::: Page text :::

But it's so very, very clear that the problem is him, not you. I don't understand why we internalize things so much. Why we just assume that rejection = something wrong with us. He has the problem, and it's just as you said: He's not living in the real world. Someone who has a set of preferences SO narrow and SO specific may as well be shopping for a freaking toolbox rather than a relationship (and he'd probably treat you with just as much consideration). 

Be thankful that you dodged that particular bullet. There are men out there who will love every inch of who and what you are, and won't require that you change one damn thing. Ironically, many of them probably don't even identify specifically as FA.


----------



## toni (Dec 26, 2009)

Famouslastwords said:


> So I guess my questions are, ladies, is there such a thing as the perfect romance? Have any of you experienced it? Should I just accept the hand I've been dealt? In your experience, what is the reality of love?



I don't believe in it. I think it is all about finding someone you can get along with. That true love stuff they show us in the movies is all bullshit. It doesn't exist. 

Being happy with who you are and who you are with is key. You need to live in the NOW and appreciate everything you have. I know it is very easy to say but very hard to do. I struggle with it everyday. 

You though are dealing with a very hard issue. ED is horrible. It must make you feel all sorts of things(even though its not your fault). Has he seen a doctor? This would be a huge issue for me. He can not let i t linger, it is not fair to you.


----------



## katherine22 (Dec 26, 2009)

::: Extracted records :::

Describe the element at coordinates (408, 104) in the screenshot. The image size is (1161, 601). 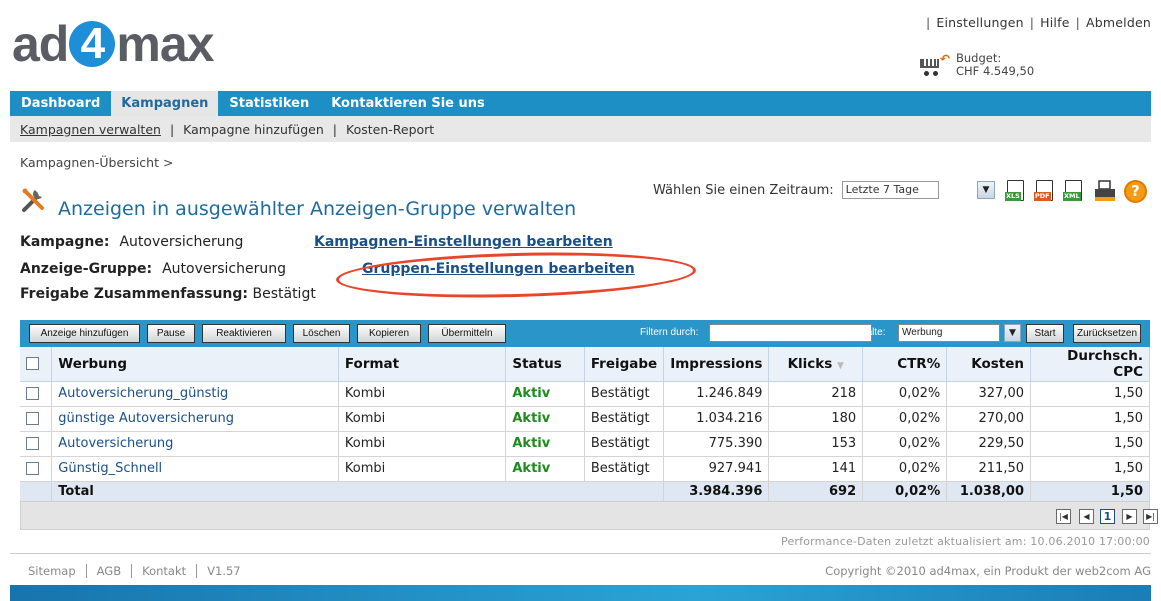
I see `nav-kontakt: Kontaktieren Sie uns` at that location.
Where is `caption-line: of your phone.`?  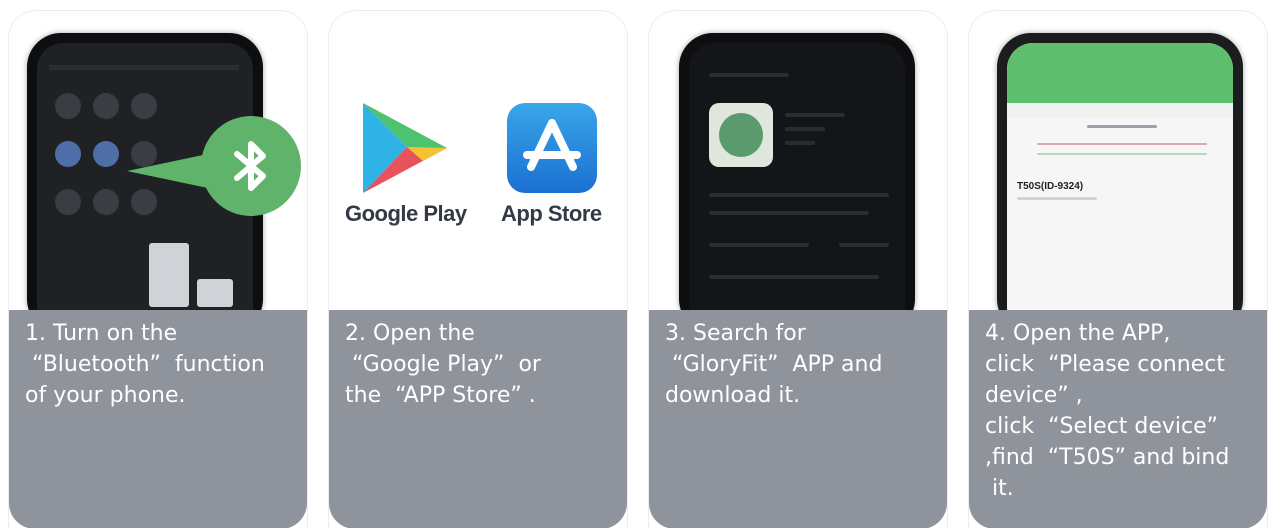
caption-line: of your phone. is located at coordinates (106, 396).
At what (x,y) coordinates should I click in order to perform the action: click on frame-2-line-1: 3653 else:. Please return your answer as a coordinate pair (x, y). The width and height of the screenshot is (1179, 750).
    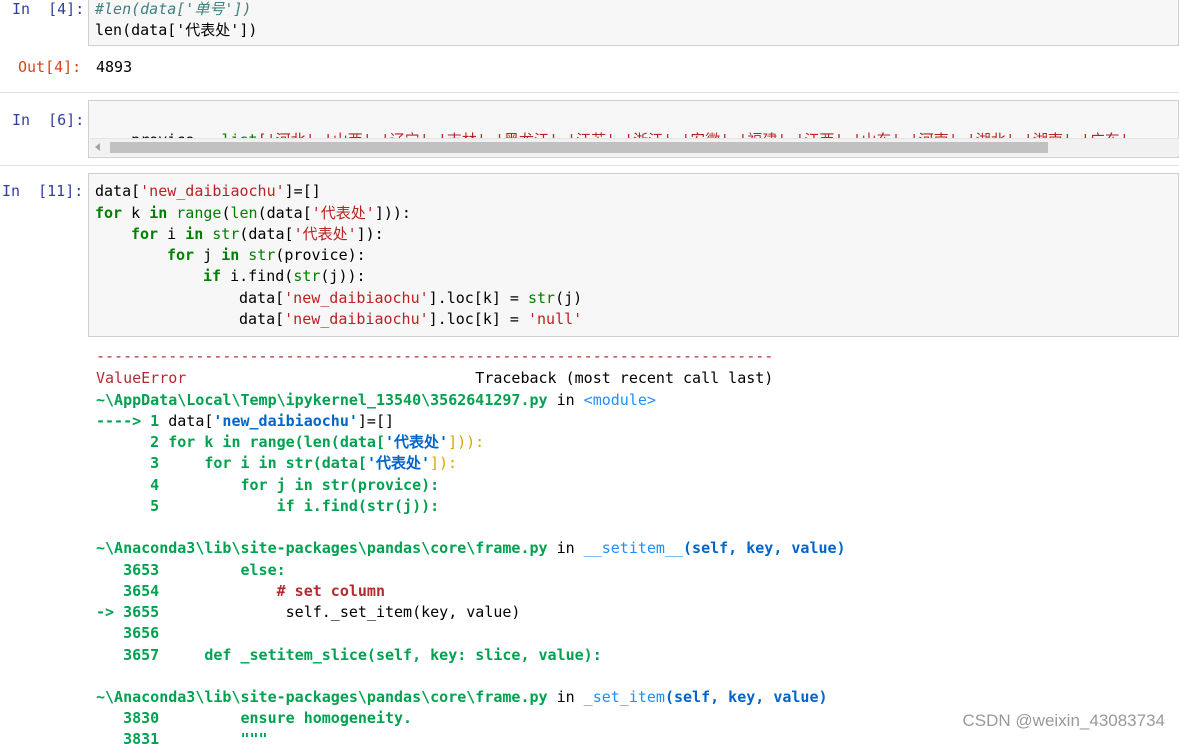
    Looking at the image, I should click on (191, 570).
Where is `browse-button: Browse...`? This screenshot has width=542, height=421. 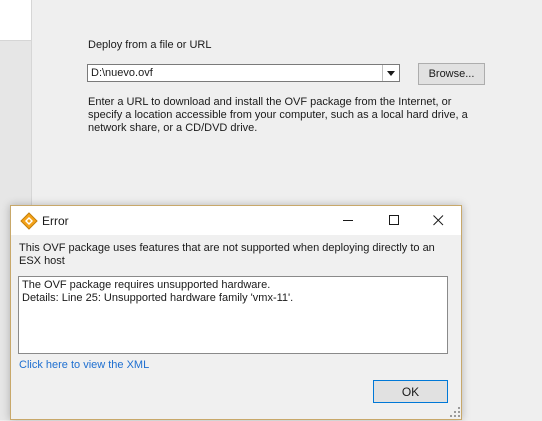 browse-button: Browse... is located at coordinates (452, 74).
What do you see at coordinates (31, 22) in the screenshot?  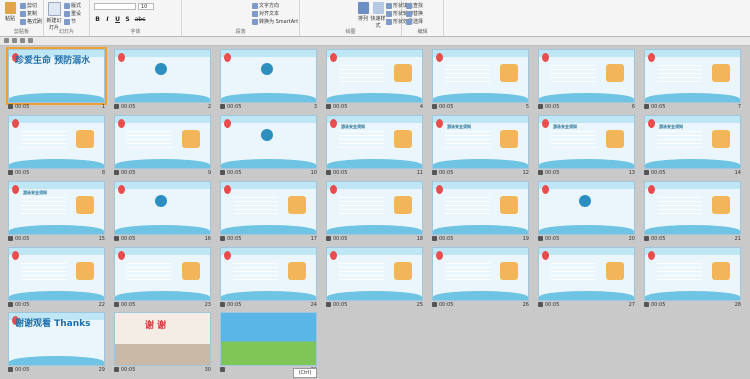 I see `format-painter-button: 格式刷` at bounding box center [31, 22].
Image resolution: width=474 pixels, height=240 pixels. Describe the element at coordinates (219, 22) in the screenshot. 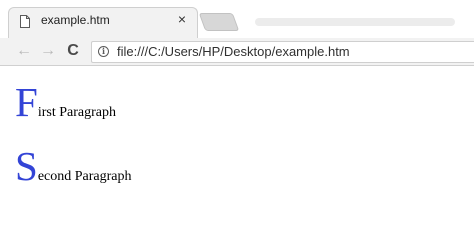

I see `new-tab-button` at that location.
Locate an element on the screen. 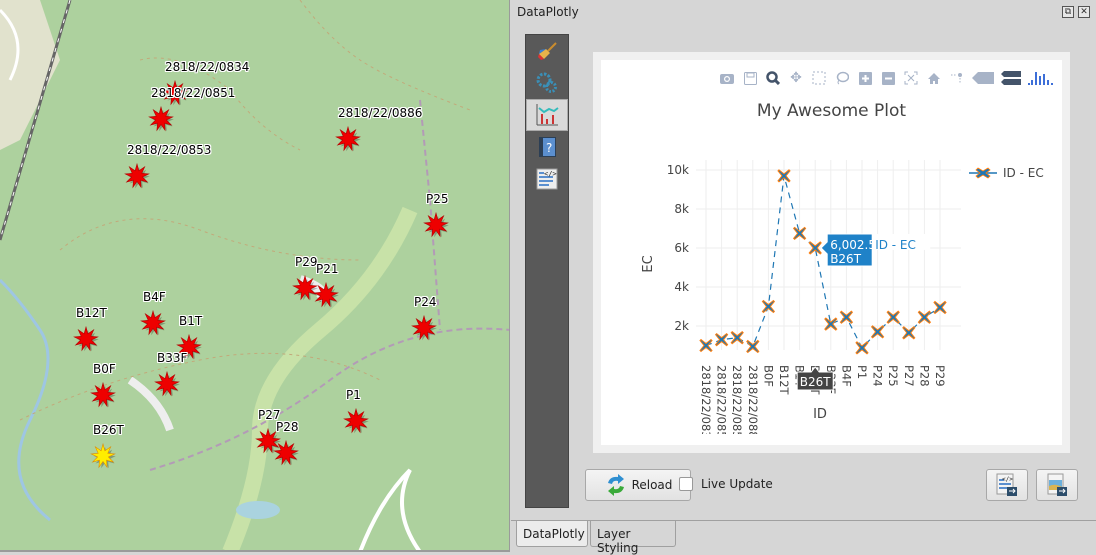  x-tick-label: 2818/22/0834 is located at coordinates (706, 405).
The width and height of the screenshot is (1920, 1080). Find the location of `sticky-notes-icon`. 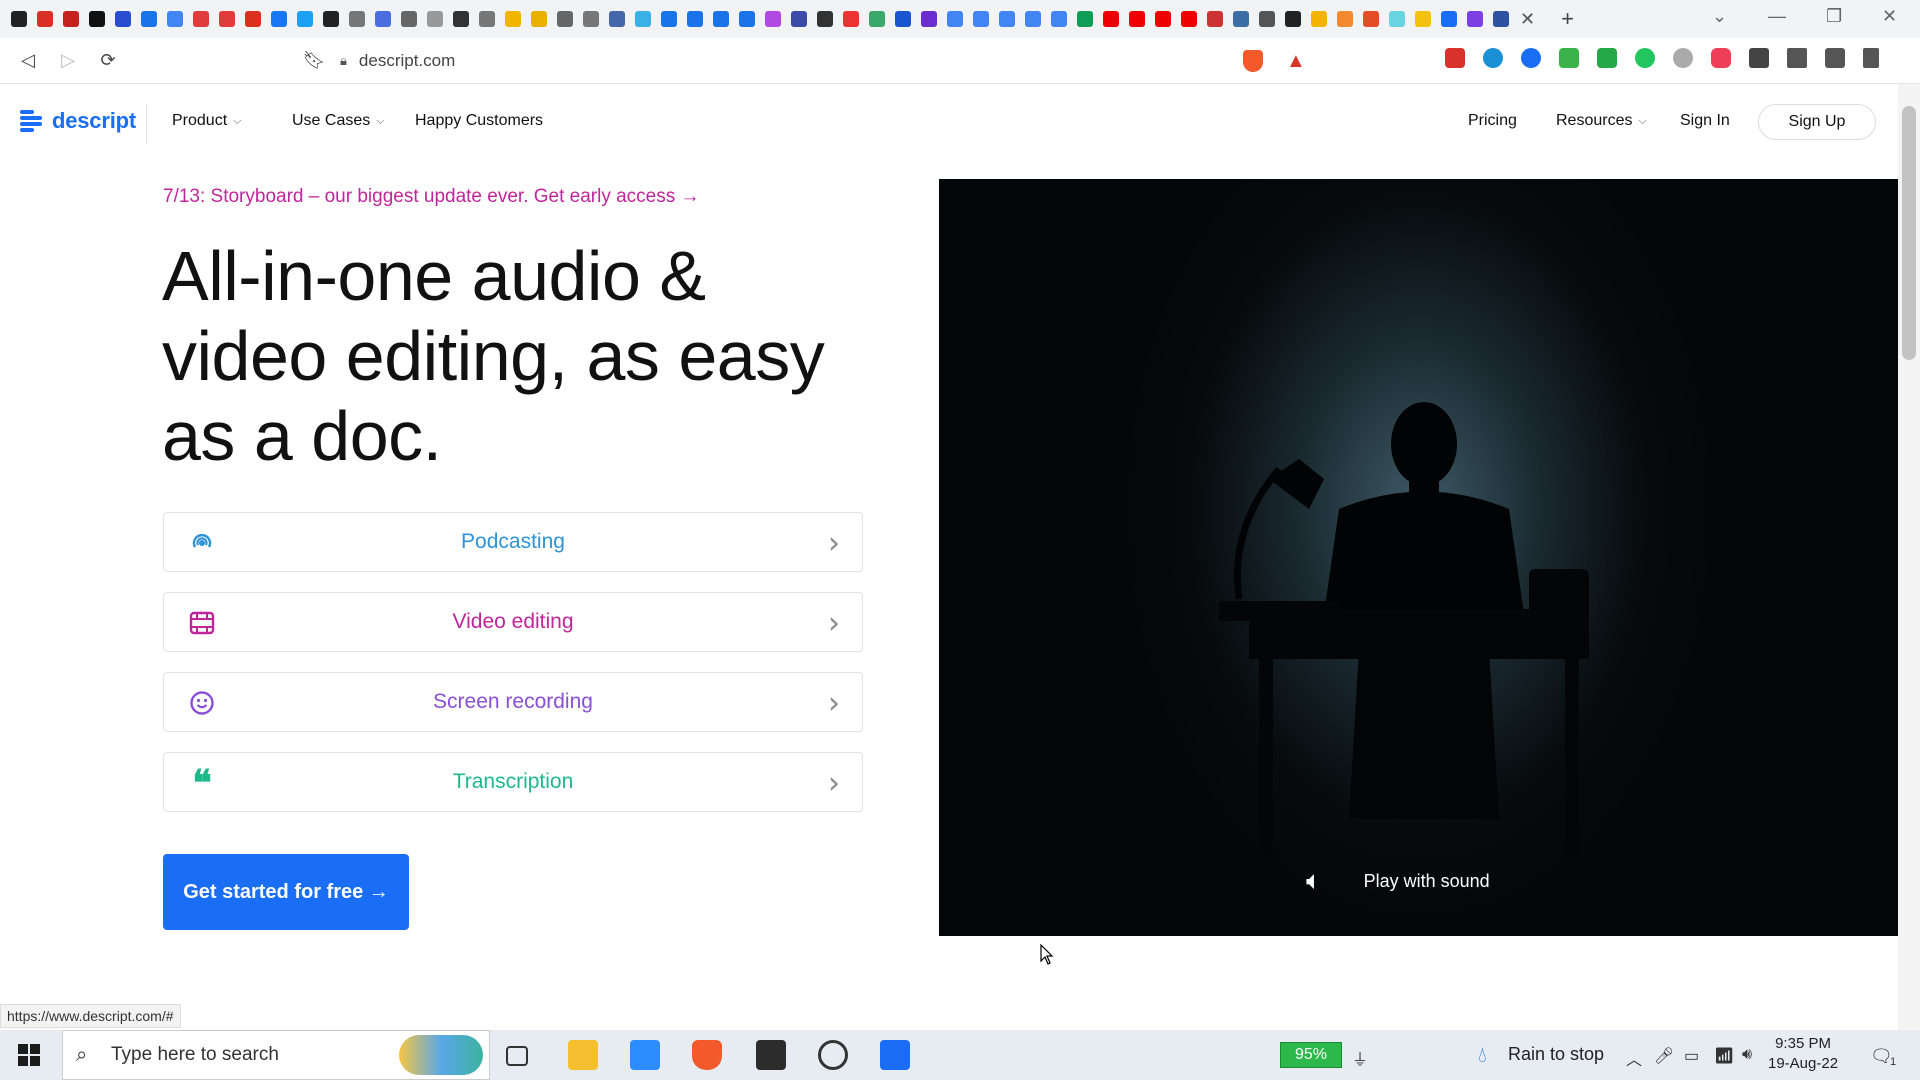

:::

== Parts of the exercise ==
**1)** Rewrite the forum thread on romance between "## toni (Dec" and "fair to you.", inclusive, swapping "movies" for "films".
**2)** Write what comes next in the forum thread on romance, picking up where it stops.

== Task-by-task outputs ==
**1)**
## toni (Dec 26, 2009)

Famouslastwords said:


> So I guess my questions are, ladies, is there such a thing as the perfect romance? Have any of you experienced it? Should I just accept the hand I've been dealt? In your experience, what is the reality of love?



I don't believe in it. I think it is all about finding someone you can get along with. That true love stuff they show us in the films is all bullshit. It doesn't exist. 

Being happy with who you are and who you are with is key. You need to live in the NOW and appreciate everything you have. I know it is very easy to say but very hard to do. I struggle with it everyday. 

You though are dealing with a very hard issue. ED is horrible. It must make you feel all sorts of things(even though its not your fault). Has he seen a doctor? This would be a huge issue for me. He can not let i t linger, it is not fair to you.

**2)**
toni said:


> I don't believe in it. I think it is all about finding someone you can get along with. That true love stuff they show us in the movies is all bullshit. It doesn't exist.
> 
> Being happy with who you are and who you are with is key. You need to live in the NOW and appreciate everything you have. I know it is very easy to say but very hard to do. I struggle with it everyday.
> 
> You though are dealing with a very hard issue. ED is horrible. It must make you feel all sorts of things(even though its not your fault). Has he seen a doctor? This would be a huge issue for me. He can not let i t linger, it is not fair to you.



Great post. If women would realize that they have everything within to have a fulfilling life then they would appear less incomplete in the eyes of men. Men run from the job of making a woman happy since it a enormous pressure to make another person happy.


----------



## Hathor (Dec 31, 2009)

Famouslastwords said:


> So I guess my questions are, ladies, is there such a thing as the perfect romance? Have any of you experienced it? Should I just accept the hand I've been dealt? In your experience, what is the reality of love?



FLW....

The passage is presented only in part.